Pixel coordinate grounding data:
——————————
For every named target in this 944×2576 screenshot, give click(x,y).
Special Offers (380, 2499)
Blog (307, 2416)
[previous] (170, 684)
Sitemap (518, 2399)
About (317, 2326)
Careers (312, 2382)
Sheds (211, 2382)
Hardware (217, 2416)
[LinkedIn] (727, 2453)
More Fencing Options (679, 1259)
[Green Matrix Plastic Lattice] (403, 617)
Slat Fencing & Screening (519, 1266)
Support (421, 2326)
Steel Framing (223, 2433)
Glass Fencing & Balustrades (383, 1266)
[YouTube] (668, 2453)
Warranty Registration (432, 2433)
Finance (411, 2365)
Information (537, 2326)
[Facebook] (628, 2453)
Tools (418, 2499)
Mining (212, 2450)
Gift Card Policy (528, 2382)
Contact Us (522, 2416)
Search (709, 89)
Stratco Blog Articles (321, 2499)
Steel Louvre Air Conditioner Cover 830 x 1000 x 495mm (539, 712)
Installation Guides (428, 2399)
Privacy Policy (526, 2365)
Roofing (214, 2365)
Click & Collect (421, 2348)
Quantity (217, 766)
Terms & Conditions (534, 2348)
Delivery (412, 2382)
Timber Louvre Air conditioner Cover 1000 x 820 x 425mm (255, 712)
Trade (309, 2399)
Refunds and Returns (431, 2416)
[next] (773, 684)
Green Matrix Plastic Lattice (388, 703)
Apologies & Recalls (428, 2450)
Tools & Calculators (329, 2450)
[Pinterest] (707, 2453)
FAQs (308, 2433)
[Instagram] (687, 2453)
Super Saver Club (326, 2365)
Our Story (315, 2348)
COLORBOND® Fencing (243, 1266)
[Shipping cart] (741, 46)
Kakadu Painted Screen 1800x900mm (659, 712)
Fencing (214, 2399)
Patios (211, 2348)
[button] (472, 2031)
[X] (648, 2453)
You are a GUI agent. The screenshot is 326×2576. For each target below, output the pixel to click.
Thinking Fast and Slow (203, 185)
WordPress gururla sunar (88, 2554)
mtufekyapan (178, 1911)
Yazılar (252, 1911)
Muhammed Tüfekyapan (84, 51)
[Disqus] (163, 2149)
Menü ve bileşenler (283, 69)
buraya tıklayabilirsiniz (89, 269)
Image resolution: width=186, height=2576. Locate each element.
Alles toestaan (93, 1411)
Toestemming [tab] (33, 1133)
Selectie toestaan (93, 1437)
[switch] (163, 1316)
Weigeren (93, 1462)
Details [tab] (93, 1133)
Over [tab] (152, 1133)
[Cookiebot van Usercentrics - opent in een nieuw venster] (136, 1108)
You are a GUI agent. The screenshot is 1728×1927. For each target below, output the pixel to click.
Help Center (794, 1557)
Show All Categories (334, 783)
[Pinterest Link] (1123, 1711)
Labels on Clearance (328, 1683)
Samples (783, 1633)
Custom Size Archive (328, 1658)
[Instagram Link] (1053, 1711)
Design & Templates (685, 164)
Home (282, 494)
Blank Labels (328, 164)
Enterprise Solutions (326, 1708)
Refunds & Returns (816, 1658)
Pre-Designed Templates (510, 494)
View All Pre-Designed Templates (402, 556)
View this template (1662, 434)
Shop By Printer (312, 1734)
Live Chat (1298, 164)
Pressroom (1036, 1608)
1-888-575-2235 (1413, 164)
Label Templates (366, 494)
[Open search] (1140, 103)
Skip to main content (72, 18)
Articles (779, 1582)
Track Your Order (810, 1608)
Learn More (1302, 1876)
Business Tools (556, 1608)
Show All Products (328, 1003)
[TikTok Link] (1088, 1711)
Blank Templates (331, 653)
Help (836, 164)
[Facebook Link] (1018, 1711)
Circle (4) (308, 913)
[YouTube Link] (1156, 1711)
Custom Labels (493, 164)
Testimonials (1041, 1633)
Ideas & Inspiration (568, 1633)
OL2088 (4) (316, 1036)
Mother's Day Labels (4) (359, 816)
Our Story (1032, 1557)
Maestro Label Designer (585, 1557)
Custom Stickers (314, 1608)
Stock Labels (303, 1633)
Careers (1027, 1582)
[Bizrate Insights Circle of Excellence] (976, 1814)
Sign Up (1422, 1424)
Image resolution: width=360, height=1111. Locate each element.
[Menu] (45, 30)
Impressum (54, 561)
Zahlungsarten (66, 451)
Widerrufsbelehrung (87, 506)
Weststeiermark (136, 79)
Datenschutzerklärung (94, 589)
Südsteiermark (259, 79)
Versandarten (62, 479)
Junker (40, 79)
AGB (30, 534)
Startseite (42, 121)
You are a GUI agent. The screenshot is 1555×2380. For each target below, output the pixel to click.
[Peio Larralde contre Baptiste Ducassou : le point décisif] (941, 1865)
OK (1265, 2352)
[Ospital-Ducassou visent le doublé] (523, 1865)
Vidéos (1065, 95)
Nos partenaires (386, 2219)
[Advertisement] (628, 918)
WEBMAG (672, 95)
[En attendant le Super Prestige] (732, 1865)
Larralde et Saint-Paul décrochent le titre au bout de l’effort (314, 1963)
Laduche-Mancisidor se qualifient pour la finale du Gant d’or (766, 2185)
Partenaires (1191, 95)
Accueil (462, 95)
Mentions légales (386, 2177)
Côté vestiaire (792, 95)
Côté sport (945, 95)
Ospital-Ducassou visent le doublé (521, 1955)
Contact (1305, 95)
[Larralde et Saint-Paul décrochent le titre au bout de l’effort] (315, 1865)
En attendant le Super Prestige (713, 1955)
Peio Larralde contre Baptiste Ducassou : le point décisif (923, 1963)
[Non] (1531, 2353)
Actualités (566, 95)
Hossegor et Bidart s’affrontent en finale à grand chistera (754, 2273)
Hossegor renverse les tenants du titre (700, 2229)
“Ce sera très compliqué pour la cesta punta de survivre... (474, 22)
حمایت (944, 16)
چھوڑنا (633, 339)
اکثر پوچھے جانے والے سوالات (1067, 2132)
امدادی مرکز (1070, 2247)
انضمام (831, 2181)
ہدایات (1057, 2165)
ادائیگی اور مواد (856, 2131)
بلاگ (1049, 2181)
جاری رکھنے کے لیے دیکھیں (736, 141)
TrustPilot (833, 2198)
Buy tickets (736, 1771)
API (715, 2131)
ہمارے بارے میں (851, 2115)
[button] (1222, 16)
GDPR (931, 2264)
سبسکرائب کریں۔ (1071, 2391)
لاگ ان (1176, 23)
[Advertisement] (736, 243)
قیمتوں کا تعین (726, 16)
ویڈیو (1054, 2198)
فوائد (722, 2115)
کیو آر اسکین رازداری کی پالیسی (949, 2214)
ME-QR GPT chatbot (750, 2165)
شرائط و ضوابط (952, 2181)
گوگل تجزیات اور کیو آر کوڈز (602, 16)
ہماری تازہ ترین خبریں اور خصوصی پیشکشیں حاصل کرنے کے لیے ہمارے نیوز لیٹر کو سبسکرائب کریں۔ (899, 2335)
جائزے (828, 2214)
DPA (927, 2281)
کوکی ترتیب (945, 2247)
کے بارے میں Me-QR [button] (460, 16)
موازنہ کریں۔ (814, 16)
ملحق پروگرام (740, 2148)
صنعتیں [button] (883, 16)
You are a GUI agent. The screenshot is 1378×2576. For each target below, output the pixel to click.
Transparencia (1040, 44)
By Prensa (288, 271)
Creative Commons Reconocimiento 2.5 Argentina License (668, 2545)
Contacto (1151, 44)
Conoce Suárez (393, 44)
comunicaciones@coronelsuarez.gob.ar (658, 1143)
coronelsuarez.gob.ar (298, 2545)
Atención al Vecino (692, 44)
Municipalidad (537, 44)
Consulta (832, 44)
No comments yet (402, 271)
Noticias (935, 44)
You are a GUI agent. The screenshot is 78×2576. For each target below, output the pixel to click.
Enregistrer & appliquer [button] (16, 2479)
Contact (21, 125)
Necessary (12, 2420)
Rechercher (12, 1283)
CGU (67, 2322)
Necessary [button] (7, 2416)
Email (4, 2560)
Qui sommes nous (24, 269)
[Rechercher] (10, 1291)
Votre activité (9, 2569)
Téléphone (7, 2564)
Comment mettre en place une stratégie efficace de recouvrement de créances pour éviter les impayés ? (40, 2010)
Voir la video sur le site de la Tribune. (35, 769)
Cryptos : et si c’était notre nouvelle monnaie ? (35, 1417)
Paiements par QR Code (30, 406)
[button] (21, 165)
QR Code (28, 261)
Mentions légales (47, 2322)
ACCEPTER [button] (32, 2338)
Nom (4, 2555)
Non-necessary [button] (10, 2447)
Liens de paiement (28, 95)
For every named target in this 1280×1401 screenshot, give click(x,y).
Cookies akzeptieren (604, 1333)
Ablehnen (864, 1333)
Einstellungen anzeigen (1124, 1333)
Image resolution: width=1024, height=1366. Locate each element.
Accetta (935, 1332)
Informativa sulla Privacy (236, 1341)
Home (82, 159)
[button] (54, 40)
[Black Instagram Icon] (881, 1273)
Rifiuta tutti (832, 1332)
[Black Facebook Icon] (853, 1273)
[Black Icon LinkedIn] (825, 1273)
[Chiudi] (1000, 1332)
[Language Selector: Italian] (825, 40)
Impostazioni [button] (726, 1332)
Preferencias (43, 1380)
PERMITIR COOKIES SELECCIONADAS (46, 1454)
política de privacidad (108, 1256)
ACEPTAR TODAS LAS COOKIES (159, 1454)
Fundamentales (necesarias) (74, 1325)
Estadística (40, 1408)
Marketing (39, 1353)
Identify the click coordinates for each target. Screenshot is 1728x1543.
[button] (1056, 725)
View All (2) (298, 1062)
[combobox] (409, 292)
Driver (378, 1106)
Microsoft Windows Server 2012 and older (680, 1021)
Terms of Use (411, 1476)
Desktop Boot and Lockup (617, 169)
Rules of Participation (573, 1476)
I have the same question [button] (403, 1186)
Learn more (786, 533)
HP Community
——————————
ABOUT THIS TASK: Your answer must be a single number: the count of lines in these records that contain "Facebook".

TASK RESPONSE: 3